Ajay Dahiya, the Executive Director of The Pollination Project, has submitted a wonderful post on how giving every day changes the world. The Pollination Project is not new to the idea of supporting change makers and giving. They are experts in giving every day through their organization and network of funders. They also know there are many ways to approach changing the world as seen by the people and organizations they choose to fund. The common denominator is supporting grass roots organizations who give back as part of their mission. It is their belief that uplifting and empowering individuals at the grassroots-level is a particularly potent way to achieve real and long-lasting change. Thank you Ajay for your insight, shared experience and proof that giving every day does change the world.
The sacred art of giving. “So easy a 3-year-old can do it!” says the 365Give homepage. Not just easy, but scientifically proven to make you happier. Why, then, aren’t we all doing it–all of the time?
Giving, as it turns out, takes practice. Will Durant, in paraphrasing Aristotle, said, “You are what you repeatedly do.” Not that you become good at what you repeatedly do, but you actually are what you repeatedly do. You embody what you consciously choose to do every day on a consistent and intentional basis. It is said that practice makes perfect. But what if we acknowledged that practice doesn’t only make perfect, but practice actually unlocks who we truly are?

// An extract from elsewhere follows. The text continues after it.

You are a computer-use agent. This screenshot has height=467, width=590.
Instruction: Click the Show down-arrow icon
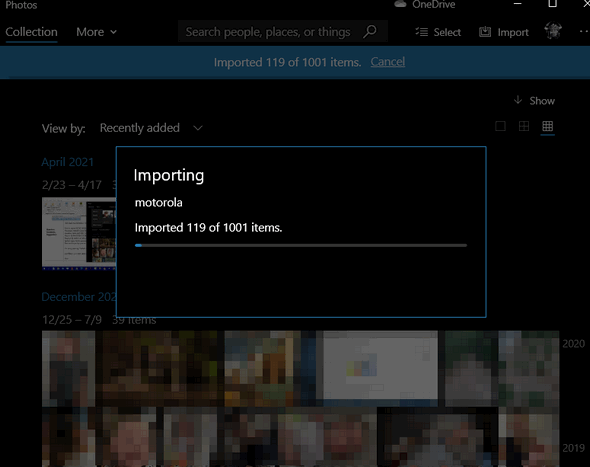tap(518, 100)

After all, our thoughts inform our actions, our actions guide our behaviors, and our behaviors define our character. So what about when it comes to principles that are the foundation to the way we lead our lives? Principles that are inherent within each of us, like compassion, kindness, goodness, and generosity? We don’t often think about regularly practicing those, choosing instead to place value on that which is more tangible.

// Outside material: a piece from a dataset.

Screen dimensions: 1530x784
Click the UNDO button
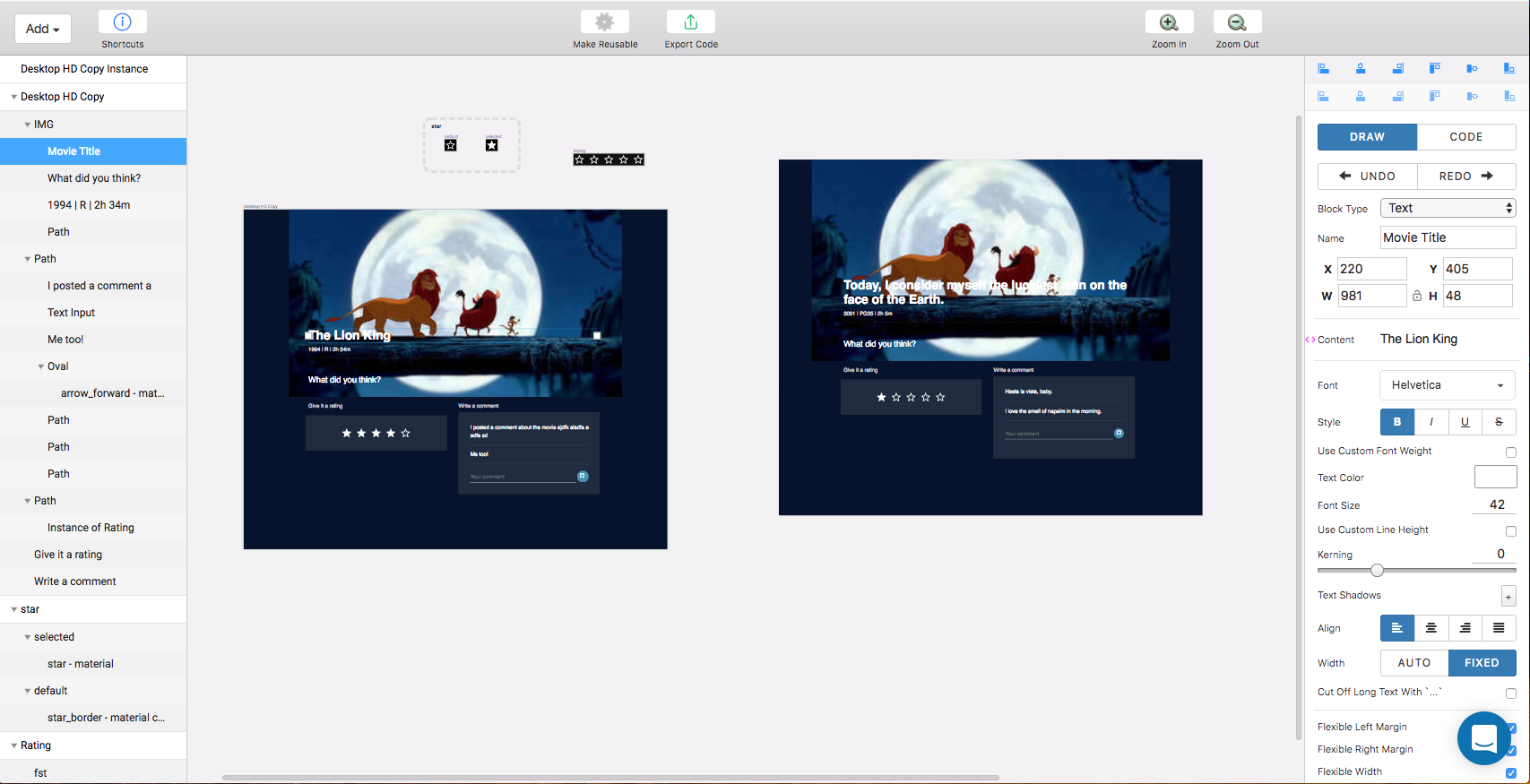(x=1368, y=177)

Yet practicing these principles is exactly what we all need. Without daily practice of these principles, our ability to engage with them becomes rusty and unfamiliar, like trying to play a violin for the first time in years–we know how it should work, but our notes are at best discordant and unrefined.
Becoming a person of compassion, kindness, and generosity, then, means that we have to practice acts of compassion, kindness, and generosity–just like if you want to become an expert violinist, you have to practice day in and day out.
Here at The Pollination Project, we believe that everyone is extraordinary. Everyone has their own unique gifts to offer in building a world that holds more compassion, goodness, and kindness. Our method is centered in recognizing that potential and helping to unleash it in everyone we encounter. We do this by committing to a daily giving practice: we award at least one $1,000 micro-grant to committed, compassionate individuals 365 days a year, every year.
Through this practice, we have seen tremendous impact. With just $1,000, grantees like Edith Mborate, Ijeoma Ugwudi, and Toti Jean Marc Yale, have educated 4,000 young people about teenage pregnancy and contraception in Ghana; screened and treated 350 patients for diabetes in Nigeria; and taught 100 students about why animals must be protected on the Ivory Coast, respectively. This is just a handful of the more than 4,000 projects in 114 countries we have supported over the years.
As successful as our grantees have been, however, we’ve found that the change these individuals wish to see in the world is not just about the money they were awarded. No, it’s about much more than that. It’s about the actual act of giving that these individuals experience every day in their efforts to serve their communities. By living in the act of giving every day, by being of service, our grantees themselves have changed–they’ve become kinder, more tolerant, and more creative.
We at The Pollination Project have changed, too. We are constantly inspired by our grantees and seek to exemplify their compassion and resilience in our own lives and in our interactions with each other. We go out of our way to appreciate each other, listen to each other, and practice kindness even when we may not initially understand a colleague’s intention.
We have found, over time, that Aristotle’s idea was right: that by repeatedly acting in compassionate, kind, and generous ways, we become compassionate, kind, and generous–and that by changing ourselves, we can change the world.
The Pollination Project first funded 365Give in 2014 and continues to support their wonderful endeavors to change the world one person and one give at a time.